What is needed here is each entry reproduced exactly, without its pictures.

Data shown Start Marker

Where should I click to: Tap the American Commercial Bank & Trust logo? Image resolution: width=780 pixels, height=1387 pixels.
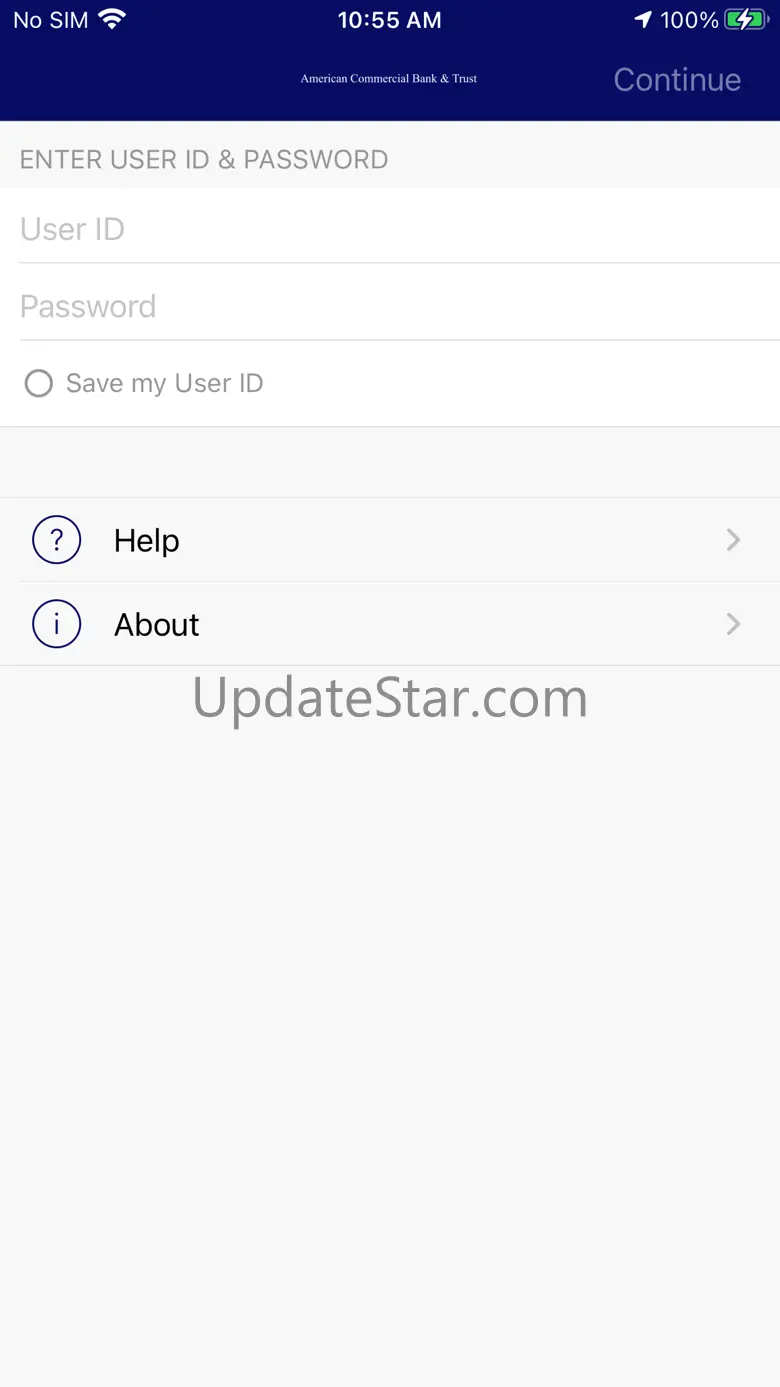click(x=389, y=78)
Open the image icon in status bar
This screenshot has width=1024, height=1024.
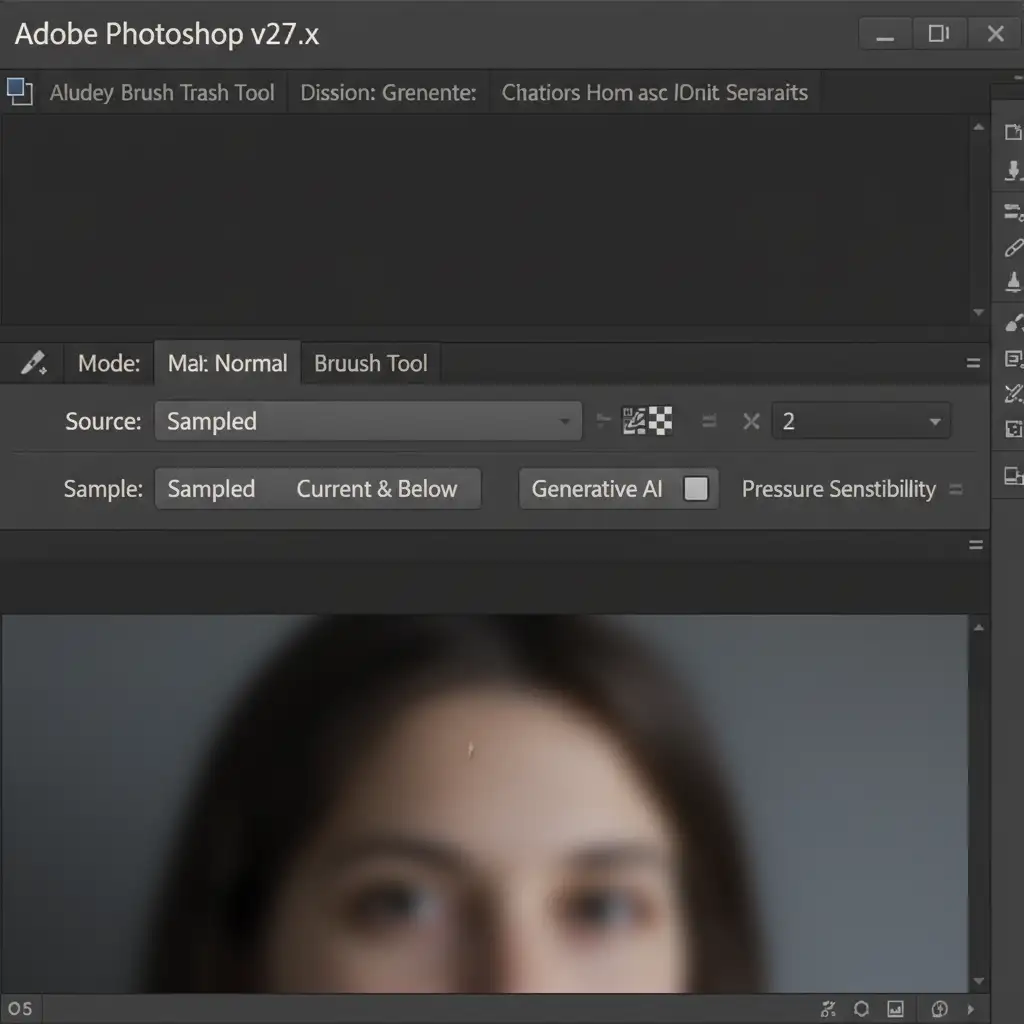coord(895,1008)
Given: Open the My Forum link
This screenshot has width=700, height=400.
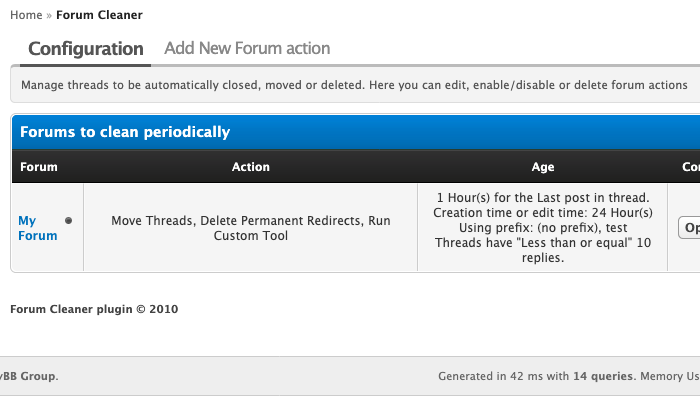Looking at the screenshot, I should (x=37, y=228).
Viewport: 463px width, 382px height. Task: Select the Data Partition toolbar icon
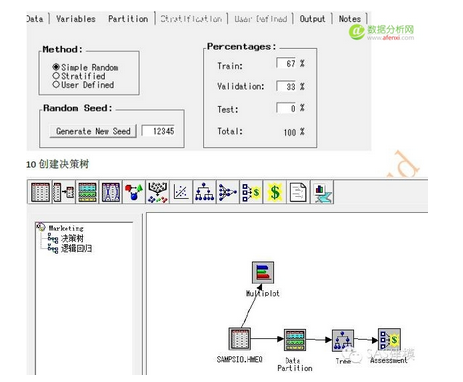pos(87,192)
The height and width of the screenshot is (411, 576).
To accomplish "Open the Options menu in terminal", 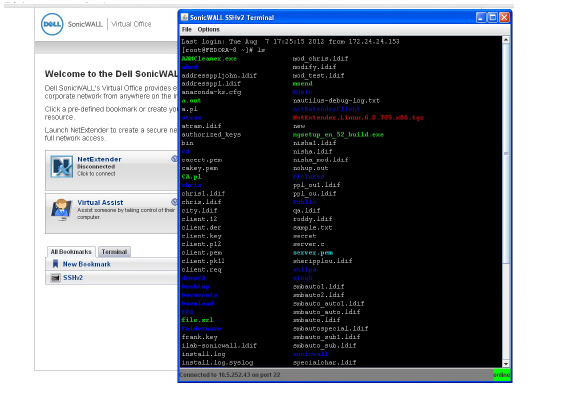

Data shown End Marker

- _Response area_:
Where should I click to: Tap the American Commercial Bank & Trust logo? Image resolution: width=780 pixels, height=1387 pixels.
click(x=389, y=78)
Open the image icon in status bar
This screenshot has width=1024, height=1024.
coord(895,1008)
Given: Open the My Forum link
This screenshot has width=700, height=400.
Looking at the screenshot, I should (x=37, y=228).
Viewport: 463px width, 382px height. Task: Select the Data Partition toolbar icon
pos(87,192)
The height and width of the screenshot is (411, 576).
To accomplish "Open the Options menu in terminal", 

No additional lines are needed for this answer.